Carnegie Mellon expects $713 million in revenues for the fiscal year starting July 1 but almost $721 million in expenses, Moon said. That is separate from an internal $10.5 million loan made to ramp up advance operations for the upcoming capital campaign.
As they did last week, university officials cited short-term cost pressures like rising utility prices and interest debt. They alluded to a stock market-driven, $100 million drop in the endowment back in 2003 that has reversed itself but, nevertheless, means income available for campus operations will be $6 million less this coming year.
And they said the school's 3.26 percent tuition increase was the smallest in 25 years.
Even so, Carnegie Mellon's assets should grow in value by $62 million, officials said. The operating budget is projected to balance a year from now and improve thereafter, Kamlet said.
"We are not in financial crisis," Moon said.
"What this is all about is positioning the university for even greater things," Cohon said. "I feel very good about our prospects."
Cohon said a bigger problem is a campus endowment that is a fraction of those held by its peers. At about $800 million, it covers 5 percent of operations versus up to 45 percent in the Ivy League.
Carnegie Mellon has $304 million in bond debt, compared with $180 million a decade ago, and has the go-ahead from trustees to seek an undisclosed amount of new debt for construction, officials said.
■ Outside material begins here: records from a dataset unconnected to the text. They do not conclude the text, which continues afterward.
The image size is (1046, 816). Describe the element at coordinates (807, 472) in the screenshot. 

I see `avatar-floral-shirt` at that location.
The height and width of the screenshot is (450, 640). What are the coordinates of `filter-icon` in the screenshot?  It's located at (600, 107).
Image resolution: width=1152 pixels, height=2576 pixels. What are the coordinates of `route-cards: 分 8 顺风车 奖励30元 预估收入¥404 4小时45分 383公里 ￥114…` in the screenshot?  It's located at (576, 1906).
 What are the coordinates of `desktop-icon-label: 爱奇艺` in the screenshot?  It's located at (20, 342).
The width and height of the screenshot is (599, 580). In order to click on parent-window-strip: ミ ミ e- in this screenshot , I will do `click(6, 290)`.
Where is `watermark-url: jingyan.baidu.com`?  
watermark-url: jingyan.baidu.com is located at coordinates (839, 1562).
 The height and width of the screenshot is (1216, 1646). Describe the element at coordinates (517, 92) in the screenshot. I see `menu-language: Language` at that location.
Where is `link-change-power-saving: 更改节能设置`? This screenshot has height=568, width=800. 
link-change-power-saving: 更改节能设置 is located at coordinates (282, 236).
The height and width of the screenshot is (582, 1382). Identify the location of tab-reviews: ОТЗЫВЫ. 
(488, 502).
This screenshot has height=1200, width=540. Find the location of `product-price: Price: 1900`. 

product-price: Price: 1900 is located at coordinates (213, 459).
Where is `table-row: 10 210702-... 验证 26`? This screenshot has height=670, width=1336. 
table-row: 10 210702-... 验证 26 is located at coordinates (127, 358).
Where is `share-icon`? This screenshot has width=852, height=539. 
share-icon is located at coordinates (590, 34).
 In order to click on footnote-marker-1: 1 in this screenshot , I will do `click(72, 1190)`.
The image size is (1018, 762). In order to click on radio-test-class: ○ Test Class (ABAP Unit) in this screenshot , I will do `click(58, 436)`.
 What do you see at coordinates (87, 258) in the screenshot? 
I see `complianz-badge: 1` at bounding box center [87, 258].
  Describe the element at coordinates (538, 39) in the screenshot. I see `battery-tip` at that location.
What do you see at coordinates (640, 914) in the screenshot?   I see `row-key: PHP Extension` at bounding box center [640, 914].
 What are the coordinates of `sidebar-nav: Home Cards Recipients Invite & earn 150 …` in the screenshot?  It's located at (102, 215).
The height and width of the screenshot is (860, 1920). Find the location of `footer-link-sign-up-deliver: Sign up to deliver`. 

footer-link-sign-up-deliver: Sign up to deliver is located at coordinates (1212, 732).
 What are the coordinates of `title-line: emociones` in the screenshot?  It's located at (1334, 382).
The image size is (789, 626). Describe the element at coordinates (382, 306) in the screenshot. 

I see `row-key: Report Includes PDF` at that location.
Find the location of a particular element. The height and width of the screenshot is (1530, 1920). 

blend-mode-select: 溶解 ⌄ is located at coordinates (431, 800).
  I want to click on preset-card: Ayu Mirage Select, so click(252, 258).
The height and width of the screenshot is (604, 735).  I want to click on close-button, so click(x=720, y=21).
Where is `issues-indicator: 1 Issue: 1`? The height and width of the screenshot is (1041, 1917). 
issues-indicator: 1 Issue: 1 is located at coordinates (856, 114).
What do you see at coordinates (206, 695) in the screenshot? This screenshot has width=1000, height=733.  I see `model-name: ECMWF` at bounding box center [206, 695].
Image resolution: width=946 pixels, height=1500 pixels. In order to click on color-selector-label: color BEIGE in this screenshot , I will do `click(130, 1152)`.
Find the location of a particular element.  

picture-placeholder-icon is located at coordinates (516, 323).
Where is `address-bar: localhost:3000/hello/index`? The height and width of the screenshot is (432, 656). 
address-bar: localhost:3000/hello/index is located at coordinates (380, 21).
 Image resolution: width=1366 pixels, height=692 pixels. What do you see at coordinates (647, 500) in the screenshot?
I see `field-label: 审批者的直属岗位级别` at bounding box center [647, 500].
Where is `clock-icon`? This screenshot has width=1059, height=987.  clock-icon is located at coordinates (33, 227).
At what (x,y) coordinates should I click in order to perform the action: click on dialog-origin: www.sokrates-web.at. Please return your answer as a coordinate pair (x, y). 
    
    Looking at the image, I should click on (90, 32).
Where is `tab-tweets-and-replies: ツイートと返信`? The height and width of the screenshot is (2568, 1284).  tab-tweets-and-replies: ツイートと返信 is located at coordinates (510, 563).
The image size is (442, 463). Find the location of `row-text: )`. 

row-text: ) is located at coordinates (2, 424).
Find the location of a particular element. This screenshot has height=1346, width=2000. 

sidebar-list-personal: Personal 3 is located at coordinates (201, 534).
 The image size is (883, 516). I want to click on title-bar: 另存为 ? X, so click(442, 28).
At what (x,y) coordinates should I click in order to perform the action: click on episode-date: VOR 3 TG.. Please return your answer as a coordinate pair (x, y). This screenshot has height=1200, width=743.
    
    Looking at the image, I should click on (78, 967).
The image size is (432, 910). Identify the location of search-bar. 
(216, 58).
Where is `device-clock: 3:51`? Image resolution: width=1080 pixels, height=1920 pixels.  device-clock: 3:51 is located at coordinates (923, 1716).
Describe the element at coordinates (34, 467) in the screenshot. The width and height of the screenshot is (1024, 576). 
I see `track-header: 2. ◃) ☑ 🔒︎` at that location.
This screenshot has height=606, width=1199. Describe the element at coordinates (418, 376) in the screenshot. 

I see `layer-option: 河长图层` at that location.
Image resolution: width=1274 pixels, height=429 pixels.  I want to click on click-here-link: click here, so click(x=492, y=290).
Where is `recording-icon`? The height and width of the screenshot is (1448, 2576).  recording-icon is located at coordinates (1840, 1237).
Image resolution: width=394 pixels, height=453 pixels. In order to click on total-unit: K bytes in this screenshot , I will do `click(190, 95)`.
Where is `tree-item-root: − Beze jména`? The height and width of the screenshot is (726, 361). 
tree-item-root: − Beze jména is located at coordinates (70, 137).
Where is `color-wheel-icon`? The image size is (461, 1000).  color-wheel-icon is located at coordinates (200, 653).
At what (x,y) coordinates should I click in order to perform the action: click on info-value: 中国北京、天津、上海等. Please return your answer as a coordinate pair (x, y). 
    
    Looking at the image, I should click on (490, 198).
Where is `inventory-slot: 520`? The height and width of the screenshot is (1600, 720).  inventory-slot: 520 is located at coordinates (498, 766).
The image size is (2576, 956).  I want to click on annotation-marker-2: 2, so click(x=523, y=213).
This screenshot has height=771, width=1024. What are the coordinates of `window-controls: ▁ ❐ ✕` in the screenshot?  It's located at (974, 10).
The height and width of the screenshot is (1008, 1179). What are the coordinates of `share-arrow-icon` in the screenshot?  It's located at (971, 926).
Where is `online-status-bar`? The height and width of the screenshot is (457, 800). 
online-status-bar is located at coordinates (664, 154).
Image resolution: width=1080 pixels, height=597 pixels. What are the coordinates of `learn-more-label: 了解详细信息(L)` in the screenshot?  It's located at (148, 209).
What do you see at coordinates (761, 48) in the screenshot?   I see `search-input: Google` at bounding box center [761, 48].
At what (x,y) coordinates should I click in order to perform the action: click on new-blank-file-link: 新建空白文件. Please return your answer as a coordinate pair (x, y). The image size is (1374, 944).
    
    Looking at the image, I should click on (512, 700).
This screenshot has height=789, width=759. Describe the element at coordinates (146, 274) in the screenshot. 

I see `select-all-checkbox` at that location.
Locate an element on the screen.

Cohon said the school has adequate debt reserves to cover that.
Faculty and staff leaving the one-hour meeting expressed a range of reactions, some saying their questions were addressed and others expressing worry about future cuts.
Assistant philosophy professor Alex John London, working elsewhere on campus, said colleagues he hears from view the current fiscal situation as "a strategic issue that needs to be resolved" rather than something more ominous. Still, he wonders what is being done to transform graduates leaving campus into future donors.
"Carnegie Mellon needs to do a better job of [instilling] into these students a sense of allegiance and a sense of community," he said.